The Biomedical Applications Group (GAB) mission is to provide clinicians with advanced tools, based on micro and nano-technologies, to tackle the medical challenges of the future.


These solutions are mainly based on impedance sensing at different levels of biological organization, i.e. mollecules, cells and organs. As a consequence, the group works jointly with different biomedical research groups, from the theoretical analysis to the final clinical trials. Specifically, the group is interested in three major topics:

Neural interfaces

Neural technologies have been evolved using micro- and nanosystems for in vivo and in vitro studies focused in understanding the brain. Stimulating and recording electrodes have been widely used to study the neural electrical activity; thus, significant efforts are being invested in the modification of the microelectrode surface material to improve the contact of the electrode-electrolyte interface.
────────
_TASK ITEM_
Rewrite the passage on the Biomedical Applications Group starting at "Neural interfaces" and ending at "the electrode-electrolyte interface.", putting "nervous system" in place of "brain".
────────
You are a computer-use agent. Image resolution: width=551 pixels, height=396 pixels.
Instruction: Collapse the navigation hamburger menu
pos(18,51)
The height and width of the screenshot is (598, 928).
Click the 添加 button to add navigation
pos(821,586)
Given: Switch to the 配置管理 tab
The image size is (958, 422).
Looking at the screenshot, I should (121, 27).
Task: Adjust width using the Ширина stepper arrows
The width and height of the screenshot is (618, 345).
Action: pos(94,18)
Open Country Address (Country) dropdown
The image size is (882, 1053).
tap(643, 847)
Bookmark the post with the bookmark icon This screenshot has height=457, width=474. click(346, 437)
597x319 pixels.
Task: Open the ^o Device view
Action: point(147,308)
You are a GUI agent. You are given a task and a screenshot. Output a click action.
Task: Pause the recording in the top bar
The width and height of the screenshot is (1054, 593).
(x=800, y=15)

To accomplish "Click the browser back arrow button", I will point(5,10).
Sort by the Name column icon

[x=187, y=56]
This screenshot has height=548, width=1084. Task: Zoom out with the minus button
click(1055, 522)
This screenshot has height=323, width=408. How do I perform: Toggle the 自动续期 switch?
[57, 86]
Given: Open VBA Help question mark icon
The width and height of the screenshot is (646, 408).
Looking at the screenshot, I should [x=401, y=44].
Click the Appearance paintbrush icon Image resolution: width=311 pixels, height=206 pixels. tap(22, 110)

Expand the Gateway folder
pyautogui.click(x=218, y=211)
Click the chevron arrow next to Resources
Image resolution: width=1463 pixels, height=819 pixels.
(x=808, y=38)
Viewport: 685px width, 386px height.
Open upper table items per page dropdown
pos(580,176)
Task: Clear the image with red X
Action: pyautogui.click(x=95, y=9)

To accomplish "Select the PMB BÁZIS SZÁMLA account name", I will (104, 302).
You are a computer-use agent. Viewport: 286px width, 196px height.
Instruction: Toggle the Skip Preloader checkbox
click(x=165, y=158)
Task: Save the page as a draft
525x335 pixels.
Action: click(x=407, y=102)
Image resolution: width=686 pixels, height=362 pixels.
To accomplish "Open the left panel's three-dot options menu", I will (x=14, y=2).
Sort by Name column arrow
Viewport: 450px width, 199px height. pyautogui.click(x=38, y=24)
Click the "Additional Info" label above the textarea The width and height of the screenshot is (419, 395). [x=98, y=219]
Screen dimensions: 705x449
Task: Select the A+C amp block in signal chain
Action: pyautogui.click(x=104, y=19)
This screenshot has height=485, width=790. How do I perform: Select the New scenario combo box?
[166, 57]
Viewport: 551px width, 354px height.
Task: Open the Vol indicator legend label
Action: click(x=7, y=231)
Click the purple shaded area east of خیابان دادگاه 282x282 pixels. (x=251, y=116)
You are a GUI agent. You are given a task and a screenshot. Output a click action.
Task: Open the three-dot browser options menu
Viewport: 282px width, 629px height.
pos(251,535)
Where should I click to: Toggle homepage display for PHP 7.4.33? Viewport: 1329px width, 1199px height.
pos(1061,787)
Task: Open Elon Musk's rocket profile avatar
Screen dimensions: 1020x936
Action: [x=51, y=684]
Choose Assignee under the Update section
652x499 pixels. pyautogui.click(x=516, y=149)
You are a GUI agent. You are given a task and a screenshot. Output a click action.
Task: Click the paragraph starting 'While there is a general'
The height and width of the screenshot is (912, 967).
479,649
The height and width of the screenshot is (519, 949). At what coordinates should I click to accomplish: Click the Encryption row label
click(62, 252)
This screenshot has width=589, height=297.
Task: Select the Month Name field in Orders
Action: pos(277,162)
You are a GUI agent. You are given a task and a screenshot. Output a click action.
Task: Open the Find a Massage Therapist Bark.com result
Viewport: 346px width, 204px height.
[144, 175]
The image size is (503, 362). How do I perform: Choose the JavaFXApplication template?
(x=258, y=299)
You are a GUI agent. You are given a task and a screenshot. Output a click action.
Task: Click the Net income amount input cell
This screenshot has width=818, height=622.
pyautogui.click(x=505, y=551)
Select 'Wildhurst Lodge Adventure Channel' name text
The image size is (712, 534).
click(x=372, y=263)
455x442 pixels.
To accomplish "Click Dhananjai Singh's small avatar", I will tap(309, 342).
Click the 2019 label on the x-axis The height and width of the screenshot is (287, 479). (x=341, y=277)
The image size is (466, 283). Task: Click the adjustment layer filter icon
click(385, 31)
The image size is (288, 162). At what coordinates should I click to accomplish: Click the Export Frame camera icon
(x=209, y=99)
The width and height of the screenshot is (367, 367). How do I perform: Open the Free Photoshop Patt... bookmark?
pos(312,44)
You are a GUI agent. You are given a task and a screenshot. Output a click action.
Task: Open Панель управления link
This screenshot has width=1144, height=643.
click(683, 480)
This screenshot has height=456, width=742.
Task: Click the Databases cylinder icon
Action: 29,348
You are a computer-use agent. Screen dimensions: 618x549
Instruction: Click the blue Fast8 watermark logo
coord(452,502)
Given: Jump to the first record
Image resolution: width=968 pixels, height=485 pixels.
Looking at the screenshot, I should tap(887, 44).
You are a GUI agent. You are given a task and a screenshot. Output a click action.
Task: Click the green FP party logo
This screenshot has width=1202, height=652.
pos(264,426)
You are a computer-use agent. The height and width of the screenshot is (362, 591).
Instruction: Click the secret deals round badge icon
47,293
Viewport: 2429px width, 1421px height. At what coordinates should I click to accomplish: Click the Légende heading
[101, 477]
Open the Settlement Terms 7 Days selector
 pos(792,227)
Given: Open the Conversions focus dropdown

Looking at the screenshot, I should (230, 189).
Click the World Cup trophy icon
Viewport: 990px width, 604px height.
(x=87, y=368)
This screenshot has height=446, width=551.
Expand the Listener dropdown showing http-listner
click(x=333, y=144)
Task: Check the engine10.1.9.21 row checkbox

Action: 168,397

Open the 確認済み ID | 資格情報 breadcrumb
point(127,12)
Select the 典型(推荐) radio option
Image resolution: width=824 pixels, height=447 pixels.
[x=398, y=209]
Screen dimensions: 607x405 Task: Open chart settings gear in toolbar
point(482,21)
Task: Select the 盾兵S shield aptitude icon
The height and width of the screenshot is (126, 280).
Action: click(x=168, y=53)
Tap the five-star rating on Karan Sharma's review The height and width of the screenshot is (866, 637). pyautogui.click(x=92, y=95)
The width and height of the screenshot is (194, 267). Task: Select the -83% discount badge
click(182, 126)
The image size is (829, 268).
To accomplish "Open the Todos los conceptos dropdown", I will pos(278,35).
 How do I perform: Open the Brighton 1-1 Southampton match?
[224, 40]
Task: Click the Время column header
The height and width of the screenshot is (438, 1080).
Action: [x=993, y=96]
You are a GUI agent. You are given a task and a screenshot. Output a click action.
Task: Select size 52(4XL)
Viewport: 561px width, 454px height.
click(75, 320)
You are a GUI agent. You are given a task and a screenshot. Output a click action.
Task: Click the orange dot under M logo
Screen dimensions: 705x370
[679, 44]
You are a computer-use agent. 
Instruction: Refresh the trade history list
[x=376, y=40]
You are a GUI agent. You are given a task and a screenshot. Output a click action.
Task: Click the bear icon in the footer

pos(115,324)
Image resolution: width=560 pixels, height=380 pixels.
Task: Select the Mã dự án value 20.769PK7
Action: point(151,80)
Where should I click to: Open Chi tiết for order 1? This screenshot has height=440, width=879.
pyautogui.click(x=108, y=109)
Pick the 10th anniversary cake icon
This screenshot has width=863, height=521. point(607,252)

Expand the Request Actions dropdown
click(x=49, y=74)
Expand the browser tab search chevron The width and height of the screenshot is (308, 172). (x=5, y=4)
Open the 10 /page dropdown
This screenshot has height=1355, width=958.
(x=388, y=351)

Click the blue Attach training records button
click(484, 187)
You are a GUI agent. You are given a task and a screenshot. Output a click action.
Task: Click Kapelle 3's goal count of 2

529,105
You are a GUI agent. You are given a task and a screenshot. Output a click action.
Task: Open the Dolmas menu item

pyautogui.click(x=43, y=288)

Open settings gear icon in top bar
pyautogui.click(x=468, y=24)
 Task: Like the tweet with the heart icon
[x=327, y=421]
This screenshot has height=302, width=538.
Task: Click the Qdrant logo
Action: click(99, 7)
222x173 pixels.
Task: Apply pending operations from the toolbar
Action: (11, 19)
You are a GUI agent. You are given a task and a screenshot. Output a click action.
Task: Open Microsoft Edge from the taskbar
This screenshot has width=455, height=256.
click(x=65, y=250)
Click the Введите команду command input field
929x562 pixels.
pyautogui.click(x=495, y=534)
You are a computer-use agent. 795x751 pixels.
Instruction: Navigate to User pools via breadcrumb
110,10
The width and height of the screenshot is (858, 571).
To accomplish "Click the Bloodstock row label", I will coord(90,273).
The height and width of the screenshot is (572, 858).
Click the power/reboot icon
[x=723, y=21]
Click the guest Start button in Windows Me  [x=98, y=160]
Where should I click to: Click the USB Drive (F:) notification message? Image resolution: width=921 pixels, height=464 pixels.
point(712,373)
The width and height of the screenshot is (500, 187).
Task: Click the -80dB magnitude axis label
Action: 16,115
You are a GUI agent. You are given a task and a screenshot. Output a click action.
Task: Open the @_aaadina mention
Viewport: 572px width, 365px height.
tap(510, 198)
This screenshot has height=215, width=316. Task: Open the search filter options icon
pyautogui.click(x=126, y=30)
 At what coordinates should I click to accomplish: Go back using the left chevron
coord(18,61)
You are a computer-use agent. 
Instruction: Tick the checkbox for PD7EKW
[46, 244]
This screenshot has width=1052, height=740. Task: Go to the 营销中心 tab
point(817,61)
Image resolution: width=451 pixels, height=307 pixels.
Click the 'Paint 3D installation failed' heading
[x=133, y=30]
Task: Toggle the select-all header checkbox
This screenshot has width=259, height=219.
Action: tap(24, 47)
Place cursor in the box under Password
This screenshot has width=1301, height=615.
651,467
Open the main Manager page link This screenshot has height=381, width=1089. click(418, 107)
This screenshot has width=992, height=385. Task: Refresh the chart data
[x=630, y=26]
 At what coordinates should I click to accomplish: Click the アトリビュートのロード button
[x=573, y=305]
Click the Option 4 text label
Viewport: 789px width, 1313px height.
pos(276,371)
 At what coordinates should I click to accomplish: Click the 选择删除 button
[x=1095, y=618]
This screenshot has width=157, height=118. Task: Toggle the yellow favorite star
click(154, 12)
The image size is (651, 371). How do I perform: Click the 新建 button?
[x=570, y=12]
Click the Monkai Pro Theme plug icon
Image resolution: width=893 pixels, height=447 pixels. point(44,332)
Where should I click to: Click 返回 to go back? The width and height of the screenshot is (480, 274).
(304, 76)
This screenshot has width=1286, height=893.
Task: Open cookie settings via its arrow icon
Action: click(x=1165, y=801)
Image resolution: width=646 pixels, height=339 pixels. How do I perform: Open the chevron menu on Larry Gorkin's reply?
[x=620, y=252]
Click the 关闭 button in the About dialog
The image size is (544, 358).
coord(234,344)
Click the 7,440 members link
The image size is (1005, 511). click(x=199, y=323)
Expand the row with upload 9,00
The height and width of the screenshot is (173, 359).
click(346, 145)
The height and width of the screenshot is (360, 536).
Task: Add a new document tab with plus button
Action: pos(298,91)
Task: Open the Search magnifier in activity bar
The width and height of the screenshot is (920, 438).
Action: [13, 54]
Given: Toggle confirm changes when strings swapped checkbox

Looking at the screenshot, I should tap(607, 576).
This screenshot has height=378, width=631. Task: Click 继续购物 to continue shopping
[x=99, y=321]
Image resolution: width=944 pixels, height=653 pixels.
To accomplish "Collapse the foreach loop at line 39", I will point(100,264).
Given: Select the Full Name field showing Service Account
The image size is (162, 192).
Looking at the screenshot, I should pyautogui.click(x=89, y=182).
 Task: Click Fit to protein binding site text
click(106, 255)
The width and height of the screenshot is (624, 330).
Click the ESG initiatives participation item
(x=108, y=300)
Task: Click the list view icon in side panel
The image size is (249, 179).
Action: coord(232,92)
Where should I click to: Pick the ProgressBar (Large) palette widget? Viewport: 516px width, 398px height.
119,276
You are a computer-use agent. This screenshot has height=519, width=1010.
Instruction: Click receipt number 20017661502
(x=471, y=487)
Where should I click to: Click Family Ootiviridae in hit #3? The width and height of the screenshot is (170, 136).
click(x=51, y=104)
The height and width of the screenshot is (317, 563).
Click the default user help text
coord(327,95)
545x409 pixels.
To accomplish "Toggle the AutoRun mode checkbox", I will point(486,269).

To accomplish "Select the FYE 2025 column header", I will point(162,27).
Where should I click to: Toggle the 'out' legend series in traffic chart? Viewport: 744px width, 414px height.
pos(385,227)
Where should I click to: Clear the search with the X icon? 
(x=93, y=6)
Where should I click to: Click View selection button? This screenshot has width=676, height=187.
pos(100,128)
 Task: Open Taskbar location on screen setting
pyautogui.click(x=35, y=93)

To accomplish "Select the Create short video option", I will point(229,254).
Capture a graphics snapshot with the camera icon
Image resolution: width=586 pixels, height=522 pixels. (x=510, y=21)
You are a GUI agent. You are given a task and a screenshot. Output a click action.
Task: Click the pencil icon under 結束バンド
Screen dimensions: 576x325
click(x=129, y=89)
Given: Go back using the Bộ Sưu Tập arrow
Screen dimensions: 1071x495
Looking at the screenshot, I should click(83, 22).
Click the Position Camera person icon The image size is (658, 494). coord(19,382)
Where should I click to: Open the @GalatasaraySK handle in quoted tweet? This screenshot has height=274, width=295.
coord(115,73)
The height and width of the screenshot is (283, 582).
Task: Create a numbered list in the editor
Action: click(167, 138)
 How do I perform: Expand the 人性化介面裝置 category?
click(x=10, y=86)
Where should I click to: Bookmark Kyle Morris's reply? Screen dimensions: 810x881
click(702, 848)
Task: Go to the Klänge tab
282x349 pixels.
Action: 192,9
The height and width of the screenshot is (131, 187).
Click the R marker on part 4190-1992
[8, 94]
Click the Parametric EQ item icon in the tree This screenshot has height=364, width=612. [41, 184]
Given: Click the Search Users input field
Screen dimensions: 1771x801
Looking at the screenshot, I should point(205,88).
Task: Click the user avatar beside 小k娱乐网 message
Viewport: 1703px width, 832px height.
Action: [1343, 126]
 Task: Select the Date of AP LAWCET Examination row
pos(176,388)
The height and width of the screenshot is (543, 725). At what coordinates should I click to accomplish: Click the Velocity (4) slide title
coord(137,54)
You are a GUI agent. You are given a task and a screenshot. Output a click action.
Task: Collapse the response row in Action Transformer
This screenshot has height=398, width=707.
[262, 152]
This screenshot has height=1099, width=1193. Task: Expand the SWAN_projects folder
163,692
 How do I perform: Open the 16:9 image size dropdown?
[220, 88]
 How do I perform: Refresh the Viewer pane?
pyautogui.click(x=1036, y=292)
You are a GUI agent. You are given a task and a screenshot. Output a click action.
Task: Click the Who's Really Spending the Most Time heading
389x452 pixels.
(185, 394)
────────
_ANSWER FOR THIS EXERCISE_
Neural interfaces

Neural technologies have been evolved using micro- and nanosystems for in vivo and in vitro studies focused in understanding the nervous system. Stimulating and recording electrodes have been widely used to study the neural electrical activity; thus, significant efforts are being invested in the modification of the microelectrode surface material to improve the contact of the electrode-electrolyte interface.